YOUR TASK ▸
Set down, exactly as written, the lines from the line holding "Image resolution: width=192" to the end of the data, inclusive, skipping any pictures.

EXERCISE INPUT ▸

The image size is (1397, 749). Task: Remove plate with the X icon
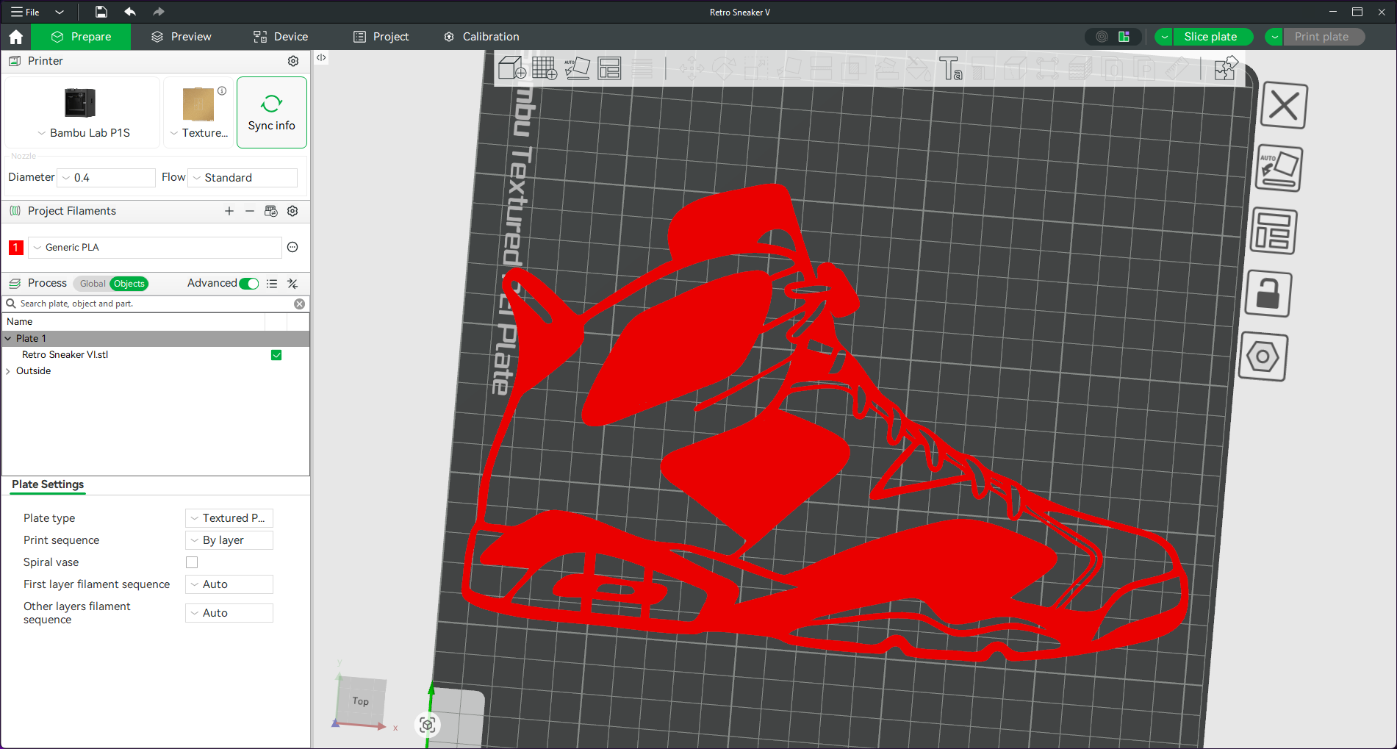pos(1283,107)
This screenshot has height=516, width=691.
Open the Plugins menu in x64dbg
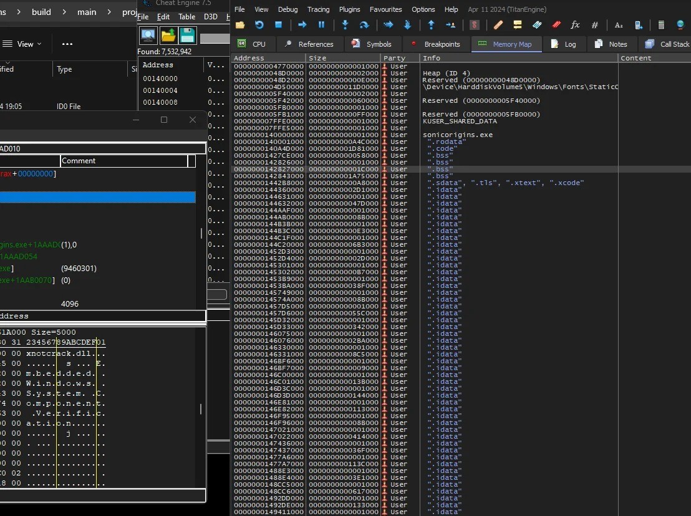349,9
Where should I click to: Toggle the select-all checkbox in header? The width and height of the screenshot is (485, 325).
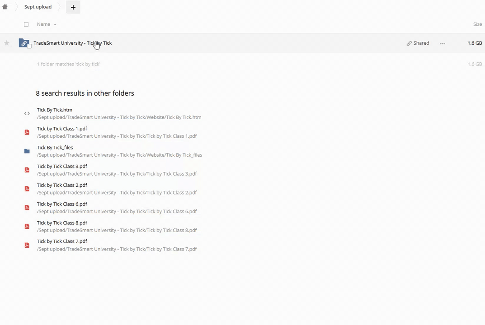click(x=26, y=24)
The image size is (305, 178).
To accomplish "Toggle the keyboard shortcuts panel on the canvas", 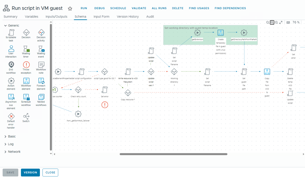I will pos(288,22).
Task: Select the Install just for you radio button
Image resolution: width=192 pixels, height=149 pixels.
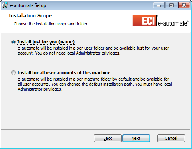Action: click(13, 42)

ANSWER AREA ▸
Image resolution: width=192 pixels, height=149 pixels.
Action: click(13, 42)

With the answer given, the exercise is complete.